Figure 1.

Different responses induced on Phaseolus vulgaris leaves by treatment with solutions of chitosan with 85% deacetylation degree and different molecular weights; all solutions have been prepared at 0.15% w/v in 0.05 M acetic acid and adjusted at pH 5.6. Callose detection with aniline blue (A–C) 12 h after treatment shows that 76 kD-chitosan elicits the formation of a network of small bright yellow fluorescent spots (B) due to callose apposition between the plasmalemma and the cell wall of some mesophyll cells (see the enlargement in the inset), while 6 kD-chitosan induces lesions involving numerous cells fluorescing in yellow-orange, possibly as consequence of the overlap of phenolics autofluorescence and callose fluorescence (see the enlargement in the inset).
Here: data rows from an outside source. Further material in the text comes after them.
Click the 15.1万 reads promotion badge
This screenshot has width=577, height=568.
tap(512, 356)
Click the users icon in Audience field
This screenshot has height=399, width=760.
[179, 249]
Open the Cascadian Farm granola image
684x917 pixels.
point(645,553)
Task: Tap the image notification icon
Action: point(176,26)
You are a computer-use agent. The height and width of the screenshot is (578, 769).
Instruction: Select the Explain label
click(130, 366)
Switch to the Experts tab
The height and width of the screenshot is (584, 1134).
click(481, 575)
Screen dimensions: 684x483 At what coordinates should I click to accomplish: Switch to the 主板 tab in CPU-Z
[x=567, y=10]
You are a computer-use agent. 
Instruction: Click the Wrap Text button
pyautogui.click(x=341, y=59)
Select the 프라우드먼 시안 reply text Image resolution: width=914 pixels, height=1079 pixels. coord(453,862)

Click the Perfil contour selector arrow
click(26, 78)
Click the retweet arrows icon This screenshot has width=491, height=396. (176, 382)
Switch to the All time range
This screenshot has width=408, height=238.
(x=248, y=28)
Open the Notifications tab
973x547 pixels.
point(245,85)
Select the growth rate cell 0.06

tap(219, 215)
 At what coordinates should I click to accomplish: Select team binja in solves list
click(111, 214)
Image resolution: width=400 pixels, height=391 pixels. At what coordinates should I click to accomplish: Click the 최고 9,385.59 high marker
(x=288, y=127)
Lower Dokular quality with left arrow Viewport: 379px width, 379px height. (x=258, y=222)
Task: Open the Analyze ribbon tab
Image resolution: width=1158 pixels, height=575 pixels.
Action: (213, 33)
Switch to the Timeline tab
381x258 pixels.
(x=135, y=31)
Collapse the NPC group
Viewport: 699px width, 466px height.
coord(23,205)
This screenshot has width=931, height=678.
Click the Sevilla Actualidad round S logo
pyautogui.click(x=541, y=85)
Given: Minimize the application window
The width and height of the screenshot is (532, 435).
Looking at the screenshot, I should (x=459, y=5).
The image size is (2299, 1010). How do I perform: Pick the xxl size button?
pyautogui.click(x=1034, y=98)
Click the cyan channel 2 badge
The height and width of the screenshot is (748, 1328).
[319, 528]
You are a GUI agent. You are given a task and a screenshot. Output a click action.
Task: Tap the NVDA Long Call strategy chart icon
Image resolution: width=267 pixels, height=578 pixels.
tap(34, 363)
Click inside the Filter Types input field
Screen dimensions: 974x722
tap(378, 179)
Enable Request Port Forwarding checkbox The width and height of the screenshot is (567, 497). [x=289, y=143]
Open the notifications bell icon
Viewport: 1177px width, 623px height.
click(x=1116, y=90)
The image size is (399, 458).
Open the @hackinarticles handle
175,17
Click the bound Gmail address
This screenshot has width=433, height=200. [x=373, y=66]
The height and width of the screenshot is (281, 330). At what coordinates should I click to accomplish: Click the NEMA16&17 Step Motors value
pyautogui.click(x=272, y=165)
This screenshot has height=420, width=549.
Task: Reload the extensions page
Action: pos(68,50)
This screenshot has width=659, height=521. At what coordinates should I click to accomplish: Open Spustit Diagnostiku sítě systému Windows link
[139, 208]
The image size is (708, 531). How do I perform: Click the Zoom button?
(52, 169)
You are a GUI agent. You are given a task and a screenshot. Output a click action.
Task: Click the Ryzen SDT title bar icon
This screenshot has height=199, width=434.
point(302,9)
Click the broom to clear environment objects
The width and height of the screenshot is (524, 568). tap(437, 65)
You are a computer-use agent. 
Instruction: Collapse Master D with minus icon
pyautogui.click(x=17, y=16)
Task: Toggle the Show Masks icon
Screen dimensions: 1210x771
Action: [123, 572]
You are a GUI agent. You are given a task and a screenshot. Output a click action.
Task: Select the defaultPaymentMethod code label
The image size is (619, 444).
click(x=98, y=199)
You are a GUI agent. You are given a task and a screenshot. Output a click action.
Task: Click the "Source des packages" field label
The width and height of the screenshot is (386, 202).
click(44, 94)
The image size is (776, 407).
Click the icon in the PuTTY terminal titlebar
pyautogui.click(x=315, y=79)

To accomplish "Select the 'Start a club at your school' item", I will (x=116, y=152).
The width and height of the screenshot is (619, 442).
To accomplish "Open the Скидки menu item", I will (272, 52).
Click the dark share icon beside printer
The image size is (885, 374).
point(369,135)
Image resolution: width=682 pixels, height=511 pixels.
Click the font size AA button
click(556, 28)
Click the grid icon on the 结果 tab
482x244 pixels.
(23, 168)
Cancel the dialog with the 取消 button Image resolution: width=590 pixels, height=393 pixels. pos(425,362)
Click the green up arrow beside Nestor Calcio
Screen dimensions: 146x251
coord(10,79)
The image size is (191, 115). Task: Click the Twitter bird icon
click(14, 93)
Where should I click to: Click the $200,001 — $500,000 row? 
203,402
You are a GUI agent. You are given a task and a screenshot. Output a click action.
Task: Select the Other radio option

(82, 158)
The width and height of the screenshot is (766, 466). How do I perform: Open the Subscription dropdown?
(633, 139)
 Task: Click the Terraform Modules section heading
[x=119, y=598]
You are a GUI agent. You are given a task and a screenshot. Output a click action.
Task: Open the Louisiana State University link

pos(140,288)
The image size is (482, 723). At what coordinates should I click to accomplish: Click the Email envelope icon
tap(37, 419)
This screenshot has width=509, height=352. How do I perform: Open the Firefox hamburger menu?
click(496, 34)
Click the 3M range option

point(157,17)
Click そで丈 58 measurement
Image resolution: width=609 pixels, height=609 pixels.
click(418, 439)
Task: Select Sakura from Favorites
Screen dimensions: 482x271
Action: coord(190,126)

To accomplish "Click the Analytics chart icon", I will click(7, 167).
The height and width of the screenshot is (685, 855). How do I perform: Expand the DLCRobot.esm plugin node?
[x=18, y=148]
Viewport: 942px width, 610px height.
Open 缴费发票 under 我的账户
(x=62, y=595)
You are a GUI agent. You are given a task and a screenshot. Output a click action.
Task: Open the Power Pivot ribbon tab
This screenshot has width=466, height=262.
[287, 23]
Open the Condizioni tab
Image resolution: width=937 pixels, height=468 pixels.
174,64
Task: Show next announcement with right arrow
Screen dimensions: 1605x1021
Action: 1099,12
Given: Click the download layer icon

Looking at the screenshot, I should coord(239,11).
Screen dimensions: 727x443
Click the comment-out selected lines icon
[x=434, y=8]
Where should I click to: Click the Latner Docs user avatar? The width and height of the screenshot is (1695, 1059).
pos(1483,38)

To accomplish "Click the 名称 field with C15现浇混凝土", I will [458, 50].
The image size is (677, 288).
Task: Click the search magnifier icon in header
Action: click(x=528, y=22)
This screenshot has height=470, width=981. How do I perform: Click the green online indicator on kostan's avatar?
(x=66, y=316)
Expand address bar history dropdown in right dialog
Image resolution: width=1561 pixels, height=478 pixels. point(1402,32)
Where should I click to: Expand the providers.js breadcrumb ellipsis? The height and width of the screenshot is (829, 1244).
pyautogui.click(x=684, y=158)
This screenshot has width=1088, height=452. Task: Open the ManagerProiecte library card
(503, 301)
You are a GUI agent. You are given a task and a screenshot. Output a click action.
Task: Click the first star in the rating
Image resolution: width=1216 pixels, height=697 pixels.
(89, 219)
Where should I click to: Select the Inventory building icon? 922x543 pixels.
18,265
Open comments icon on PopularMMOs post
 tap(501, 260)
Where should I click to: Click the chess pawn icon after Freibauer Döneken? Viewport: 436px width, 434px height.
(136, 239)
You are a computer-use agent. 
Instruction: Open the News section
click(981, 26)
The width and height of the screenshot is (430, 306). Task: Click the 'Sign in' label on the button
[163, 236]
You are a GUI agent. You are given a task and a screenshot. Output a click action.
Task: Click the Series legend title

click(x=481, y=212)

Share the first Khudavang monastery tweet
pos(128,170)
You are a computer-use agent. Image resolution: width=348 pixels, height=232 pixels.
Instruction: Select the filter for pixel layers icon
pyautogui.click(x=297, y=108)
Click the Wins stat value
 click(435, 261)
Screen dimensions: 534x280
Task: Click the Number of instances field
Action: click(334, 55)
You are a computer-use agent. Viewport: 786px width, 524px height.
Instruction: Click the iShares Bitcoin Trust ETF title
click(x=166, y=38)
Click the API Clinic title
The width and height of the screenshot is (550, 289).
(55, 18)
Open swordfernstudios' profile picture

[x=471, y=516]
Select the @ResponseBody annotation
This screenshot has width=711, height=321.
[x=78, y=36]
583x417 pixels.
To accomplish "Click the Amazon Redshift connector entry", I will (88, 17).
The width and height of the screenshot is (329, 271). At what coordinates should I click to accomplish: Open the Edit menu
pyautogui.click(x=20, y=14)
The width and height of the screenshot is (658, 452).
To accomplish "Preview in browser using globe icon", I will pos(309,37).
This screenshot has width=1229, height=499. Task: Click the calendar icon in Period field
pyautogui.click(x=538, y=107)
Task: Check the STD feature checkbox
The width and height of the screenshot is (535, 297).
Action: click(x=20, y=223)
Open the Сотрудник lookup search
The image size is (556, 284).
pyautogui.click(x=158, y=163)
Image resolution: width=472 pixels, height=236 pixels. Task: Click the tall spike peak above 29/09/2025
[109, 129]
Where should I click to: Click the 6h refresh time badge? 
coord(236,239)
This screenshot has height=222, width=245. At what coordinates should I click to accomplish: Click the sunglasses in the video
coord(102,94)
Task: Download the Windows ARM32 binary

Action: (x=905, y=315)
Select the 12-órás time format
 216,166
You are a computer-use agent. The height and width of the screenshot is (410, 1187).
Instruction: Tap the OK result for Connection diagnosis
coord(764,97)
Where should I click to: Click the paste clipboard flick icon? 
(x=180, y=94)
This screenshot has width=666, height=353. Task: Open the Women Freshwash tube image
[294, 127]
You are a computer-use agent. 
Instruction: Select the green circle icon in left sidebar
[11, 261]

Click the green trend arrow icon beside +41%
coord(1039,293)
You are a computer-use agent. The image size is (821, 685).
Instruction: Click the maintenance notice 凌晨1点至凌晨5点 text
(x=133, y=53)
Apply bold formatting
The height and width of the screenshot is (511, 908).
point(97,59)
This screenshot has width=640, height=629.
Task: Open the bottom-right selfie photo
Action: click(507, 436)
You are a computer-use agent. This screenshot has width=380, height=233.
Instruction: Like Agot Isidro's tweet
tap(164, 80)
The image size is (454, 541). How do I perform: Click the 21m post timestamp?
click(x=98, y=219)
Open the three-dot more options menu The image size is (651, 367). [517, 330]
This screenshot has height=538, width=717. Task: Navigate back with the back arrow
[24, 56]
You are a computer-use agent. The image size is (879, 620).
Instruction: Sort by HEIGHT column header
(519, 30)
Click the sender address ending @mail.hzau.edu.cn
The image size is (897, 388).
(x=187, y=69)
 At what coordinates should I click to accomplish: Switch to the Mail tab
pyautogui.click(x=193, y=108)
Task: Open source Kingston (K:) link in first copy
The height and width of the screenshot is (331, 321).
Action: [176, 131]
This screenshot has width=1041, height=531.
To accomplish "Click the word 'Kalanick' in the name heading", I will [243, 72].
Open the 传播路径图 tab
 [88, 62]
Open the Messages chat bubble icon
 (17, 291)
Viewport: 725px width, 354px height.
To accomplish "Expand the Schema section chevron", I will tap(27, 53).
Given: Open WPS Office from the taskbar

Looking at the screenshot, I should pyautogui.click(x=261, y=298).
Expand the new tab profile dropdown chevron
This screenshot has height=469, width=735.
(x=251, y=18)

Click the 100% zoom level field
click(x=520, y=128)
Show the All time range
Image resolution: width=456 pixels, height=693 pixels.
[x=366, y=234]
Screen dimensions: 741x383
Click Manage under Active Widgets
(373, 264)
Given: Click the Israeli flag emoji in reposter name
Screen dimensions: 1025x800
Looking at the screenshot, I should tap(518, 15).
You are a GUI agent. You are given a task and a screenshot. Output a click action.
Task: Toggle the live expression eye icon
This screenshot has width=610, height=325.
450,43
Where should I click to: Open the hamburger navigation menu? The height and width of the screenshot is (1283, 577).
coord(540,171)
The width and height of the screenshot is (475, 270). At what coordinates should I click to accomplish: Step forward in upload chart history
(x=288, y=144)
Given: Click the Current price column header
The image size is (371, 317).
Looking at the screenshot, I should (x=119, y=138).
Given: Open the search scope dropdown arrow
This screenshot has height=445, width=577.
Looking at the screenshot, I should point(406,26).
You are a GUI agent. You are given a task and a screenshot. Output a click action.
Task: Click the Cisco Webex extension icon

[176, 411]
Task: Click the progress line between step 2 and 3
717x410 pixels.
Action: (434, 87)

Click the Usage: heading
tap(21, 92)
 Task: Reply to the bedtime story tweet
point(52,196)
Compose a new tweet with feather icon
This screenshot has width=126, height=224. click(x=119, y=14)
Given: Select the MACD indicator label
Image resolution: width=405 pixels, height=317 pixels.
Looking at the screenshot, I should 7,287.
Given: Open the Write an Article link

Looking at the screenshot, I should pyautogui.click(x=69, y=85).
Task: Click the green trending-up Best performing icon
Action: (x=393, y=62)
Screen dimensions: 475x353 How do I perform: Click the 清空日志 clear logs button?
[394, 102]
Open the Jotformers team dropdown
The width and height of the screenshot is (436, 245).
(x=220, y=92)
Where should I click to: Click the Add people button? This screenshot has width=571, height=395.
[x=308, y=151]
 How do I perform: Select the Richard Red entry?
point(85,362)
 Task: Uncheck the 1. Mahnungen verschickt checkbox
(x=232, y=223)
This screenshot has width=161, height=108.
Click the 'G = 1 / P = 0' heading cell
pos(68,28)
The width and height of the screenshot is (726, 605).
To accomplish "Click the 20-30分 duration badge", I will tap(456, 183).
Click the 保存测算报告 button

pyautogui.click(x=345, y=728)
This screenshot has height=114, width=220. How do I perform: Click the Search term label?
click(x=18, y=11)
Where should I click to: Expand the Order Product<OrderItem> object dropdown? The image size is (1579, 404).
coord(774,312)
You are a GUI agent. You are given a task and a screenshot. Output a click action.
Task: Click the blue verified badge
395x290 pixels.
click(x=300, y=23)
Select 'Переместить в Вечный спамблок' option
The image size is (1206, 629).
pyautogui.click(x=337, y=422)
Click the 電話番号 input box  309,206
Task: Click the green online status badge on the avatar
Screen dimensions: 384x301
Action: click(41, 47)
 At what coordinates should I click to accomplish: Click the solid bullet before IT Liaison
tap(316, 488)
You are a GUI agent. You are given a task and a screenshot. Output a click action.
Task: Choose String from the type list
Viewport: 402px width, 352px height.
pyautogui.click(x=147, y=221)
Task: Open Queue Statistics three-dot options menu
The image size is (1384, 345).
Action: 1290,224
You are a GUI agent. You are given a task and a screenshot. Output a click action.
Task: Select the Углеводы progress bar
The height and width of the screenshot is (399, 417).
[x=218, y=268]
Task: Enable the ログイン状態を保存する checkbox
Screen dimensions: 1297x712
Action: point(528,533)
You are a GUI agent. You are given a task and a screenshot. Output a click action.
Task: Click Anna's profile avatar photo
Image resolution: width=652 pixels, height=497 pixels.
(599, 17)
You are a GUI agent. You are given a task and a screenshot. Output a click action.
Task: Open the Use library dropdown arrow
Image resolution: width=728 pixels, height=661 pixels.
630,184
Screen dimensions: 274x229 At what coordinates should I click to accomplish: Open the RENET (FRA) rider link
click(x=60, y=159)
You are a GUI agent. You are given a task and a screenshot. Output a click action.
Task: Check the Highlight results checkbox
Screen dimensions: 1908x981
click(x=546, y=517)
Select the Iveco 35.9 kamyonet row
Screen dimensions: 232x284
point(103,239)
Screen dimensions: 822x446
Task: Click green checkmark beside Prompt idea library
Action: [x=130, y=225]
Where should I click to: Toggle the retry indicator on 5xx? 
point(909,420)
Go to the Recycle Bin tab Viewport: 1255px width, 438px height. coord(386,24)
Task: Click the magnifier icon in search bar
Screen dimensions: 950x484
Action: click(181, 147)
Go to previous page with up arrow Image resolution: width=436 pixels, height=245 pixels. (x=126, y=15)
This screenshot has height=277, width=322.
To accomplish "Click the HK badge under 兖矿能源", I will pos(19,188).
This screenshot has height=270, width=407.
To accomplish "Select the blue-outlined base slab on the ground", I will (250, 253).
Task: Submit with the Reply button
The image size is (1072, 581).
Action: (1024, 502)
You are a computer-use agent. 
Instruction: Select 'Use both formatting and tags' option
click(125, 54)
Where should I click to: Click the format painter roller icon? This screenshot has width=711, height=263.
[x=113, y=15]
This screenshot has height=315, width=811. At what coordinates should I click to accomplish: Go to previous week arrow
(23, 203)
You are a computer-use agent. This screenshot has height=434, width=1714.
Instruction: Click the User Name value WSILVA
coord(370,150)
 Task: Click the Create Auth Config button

In 322 kD chitosan-treated leaves numerous green-fluorescent patches (C), due to chitosan deposits, are present on the leaf epidermis along cell walls, but rarely callose apposition is present. Detection of H₂O₂ deposits (as brownish precipitates in D–F) with 3-3′-diaminobenzydine (DAB), 24 h after 6 kD-chitosan treatment, indicates that the lesions in (A) are constituted by necrotizing cells as a consequence of extensive H₂O₂ deposition (D). At the same time, leaves treated with 76 kD-chitosan show moderate H₂O₂ deposits limited to the same mesophyll cells involved in callose apposition, and often localized around the substomatal cavity into which chitosan can permeate (E, arrow). No H₂O₂ deposition is present in 322 kD-chitosan treated plants (F). Evans blue staining to detect dead cells (stained in blue) 24 h after treatment (G–I) shows that the lesions in (A) have already evolved in extensive necrotic cell death, while only some of the cells with callose deposition visible in (B) had turned to programmed cell death (H) (as previously shown with other techniques). No dead cells are present in leaves treated with 322 kD-chitosan (I).